[matricide in leishman's red riding hood]
I'm tidying up my final thesis chapter (omg!); making things a bit clearer, rephrasing, adding some quotations, and deleting what is repetitive or unneccessary. I'm finding this last bit (deleting) the most difficult as there seem to be so many things I want to say about the works I'm researching. While going over Donna Leishman's Red Riding Hood in terms of the multiple worlds that are available to the reader I've been stuck on the penultimate scene (of the linear reading). Red is in bed at her grandmother's house, with what looks to be a bag of knitting paraphernalia at her feet.
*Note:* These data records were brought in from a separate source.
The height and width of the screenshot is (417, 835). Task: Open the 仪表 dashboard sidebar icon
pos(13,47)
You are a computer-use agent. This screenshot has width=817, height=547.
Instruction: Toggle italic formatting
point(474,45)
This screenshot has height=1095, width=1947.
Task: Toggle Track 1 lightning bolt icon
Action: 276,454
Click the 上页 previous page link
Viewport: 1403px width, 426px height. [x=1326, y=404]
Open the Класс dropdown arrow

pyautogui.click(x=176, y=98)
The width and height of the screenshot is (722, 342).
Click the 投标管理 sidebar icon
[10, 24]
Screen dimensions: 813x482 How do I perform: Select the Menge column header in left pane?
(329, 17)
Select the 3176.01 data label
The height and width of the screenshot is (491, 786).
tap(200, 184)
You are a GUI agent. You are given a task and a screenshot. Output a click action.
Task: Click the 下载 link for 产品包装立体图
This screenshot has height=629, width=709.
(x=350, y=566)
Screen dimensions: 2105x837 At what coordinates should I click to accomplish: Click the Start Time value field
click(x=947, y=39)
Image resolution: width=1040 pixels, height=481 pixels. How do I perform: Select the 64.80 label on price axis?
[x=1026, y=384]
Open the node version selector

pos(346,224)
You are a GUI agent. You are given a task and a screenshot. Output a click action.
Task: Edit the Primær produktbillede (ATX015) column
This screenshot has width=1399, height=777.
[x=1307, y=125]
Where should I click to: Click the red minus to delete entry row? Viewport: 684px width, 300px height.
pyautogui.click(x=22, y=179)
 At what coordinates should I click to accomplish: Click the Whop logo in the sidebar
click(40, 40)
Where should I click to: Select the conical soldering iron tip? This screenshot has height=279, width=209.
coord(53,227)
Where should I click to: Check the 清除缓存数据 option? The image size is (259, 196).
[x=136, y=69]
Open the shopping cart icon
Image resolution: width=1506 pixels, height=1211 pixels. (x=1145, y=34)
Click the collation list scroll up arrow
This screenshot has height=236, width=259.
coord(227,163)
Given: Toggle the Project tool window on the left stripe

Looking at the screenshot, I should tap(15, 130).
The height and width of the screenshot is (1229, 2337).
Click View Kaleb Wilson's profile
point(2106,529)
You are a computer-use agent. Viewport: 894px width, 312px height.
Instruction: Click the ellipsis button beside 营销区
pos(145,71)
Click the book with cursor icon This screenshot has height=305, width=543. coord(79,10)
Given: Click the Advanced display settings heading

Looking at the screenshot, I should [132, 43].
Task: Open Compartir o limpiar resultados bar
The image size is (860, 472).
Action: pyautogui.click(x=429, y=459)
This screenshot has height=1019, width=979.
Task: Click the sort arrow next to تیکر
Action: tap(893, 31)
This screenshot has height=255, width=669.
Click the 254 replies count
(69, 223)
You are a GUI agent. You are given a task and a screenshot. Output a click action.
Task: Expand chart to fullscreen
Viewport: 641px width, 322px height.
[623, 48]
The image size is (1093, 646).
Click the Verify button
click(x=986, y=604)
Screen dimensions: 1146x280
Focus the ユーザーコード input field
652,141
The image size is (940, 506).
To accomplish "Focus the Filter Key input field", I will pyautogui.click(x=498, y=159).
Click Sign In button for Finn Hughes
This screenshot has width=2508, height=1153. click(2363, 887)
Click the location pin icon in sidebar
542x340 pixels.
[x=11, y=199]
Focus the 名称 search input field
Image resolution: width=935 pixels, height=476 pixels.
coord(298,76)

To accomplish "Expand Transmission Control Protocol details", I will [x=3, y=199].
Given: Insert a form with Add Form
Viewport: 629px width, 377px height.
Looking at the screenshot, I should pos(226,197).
As she sleeps the suspicious boy-wolf draws back a curtain and enters. He reaches over, seemingly to brush the hair off Red's face but then, suddenly and wholely unexpectedly (at least on my part) he reveals a gun which he holds to Red's head. Ok. So maybe this is *straight-forward* murder, boy kills girl. But, before the wolf entered the room the reader also had a chance to *violate* Red, though not as violently. The reader can touch Red's distended stomach to reveal a pregnancy; Red is carrying a girl. This is really a double murder, a murder of mother and daughter. But how might we interpret this? If Showalter demands the killing of "the Angel in the house, that phantom of female perfection who stands in the way of freedom" and who turns out to be Woolf herself [Showalter 265], then does the killing of Red signify the death of a blockade to Red's freedom? Is it with death that Red can escape that double-bind: the inadequacy of representation and the concomittant desire to represent her becoming subjectivity? Kristeva argues that we are always negotiating the other within as subjects in process, so here is this an overt inability to negotiate (or at least a challenge) the pivot between self and other? Also, if Red is unaware of either the wolf or of the reader touching her stomach, does this suggest a Cartesian split between mind and body, the two for Red here are seemingly disconnected? Or is this simply the death of the woman as "body"? (I'm thinking here of Robyn Longhurst who writes about pregnant woman as "containers"). Then in death that bind and that split dissolve? But, because it is the wolf who facilitates this, does that intimate that a man is necessary to bring a woman *together*, to resolve her identities? And what about choice...and, the most important question: does Red really die?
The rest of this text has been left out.